MRI: Development of An Instrument to Measure the Atmospheres of Exoplanets Grant uri icon

abstract

  • This project will build an instrument to measure the atmospheres of planets that orbit other stars. The instrument will image a star with a transiting exoplanet at many wavelengths at the same time. The contents of the atmosphere are detected by changes in color of the observed starlight. Making use of existing exoplanet surveys, the instrument will be able to make the first large study of exoplanet atmospheres. This could identify potentially habitable worlds around other stars, and show if our solar system is unusual among other star systems with planets. This project will provide opportunities for training undergraduate students and a graduate student in astronomical instrumentation. Development will take place at the Munnerlyn Astronomical Instrumentation Laboratory at Texas A&M University, which has an established record broadening participation in astronomical instrumentation research. Results of this research will appeal to the general public and be disseminated through news and social media.This project will build an instrument specifically designed to determine the presence and composition of atmospheres around a large number of exoplanets orbiting bright stars using existing ground-based telescopes.

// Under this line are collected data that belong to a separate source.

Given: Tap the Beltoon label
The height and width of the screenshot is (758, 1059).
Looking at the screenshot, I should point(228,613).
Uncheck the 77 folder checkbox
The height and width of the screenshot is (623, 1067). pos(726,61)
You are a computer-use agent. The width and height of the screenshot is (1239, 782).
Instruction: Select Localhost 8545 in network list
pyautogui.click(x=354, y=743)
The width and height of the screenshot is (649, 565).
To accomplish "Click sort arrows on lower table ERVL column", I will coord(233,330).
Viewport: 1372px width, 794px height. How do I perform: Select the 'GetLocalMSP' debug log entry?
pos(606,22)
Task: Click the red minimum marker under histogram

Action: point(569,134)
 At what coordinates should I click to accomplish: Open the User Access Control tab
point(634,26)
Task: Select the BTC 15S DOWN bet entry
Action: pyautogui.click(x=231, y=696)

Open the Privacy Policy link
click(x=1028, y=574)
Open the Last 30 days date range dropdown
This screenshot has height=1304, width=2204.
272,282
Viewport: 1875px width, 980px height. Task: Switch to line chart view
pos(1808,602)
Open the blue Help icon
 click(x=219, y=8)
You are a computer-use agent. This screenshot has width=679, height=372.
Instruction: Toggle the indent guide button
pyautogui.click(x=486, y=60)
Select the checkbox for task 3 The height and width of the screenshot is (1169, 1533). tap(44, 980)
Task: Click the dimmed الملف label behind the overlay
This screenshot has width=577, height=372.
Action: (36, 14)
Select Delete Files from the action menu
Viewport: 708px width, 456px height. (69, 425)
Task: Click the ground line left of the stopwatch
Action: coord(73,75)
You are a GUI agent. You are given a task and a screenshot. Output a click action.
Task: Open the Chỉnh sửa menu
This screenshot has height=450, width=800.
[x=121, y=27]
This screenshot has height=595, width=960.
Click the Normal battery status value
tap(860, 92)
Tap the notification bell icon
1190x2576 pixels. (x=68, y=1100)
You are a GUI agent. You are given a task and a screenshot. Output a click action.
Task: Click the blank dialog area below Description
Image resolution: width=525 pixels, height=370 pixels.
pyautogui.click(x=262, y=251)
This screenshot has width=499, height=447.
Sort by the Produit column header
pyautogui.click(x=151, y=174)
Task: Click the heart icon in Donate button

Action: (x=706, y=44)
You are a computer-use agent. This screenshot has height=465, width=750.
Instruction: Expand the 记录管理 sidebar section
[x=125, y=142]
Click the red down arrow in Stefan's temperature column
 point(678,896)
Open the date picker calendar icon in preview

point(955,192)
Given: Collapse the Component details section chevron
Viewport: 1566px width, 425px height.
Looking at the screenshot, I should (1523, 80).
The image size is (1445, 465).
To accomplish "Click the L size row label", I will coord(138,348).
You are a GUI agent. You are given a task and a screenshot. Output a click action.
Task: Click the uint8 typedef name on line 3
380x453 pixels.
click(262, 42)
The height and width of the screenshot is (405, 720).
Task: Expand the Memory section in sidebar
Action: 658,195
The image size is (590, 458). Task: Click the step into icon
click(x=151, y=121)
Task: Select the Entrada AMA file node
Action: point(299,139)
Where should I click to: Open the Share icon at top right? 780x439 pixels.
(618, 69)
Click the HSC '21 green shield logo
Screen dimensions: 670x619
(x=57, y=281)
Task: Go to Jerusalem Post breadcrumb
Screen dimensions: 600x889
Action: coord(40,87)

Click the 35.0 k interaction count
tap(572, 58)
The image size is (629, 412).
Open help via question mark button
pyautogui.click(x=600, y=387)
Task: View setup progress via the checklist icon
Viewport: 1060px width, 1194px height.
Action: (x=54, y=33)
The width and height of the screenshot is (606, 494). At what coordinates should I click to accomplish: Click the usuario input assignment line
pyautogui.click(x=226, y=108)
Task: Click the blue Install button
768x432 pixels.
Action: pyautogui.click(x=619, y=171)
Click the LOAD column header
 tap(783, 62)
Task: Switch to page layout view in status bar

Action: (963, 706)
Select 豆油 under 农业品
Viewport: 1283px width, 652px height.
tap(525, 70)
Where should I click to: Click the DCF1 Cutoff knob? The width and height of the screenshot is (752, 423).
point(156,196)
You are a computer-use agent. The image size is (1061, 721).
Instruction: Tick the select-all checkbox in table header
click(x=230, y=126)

The Exoplanet Transmission Spectroscopy Imager (ETSI) will be the first instrument of its kind capable of operating on medium sized telescopes, and it will be deployed on the 2m telescope at the Las Cumbres Observatory (LCO) at Haleakala, HI. Relative fluxes measured in the various bandpasses during exoplanet transits (relative to the fluxes measured for a nearby comparison star) will either reveal atmospheric features (Rayleigh scattering, atomic and molecular absorption, clouds, etc.) or rule them out with high confidence. A very large number of potential targets from existing and on-going ground-based transit searches and recent space-based surveys such as the Transiting Exoplanet Survey Satellite (TESS) are observable with ETSI, so the instrument will be capable of making the first statistically-significant significant assay of the existence and characteristics of planet atmospheres in the Galaxy. This study will be the first to reveal whether our solar system is unique or unusual and it could identify potentially habitable worlds around other stars.This award reflects NSF''s statutory mission and has been deemed worthy of support through evaluation using the Foundation''s intellectual merit and broader impacts review criteria.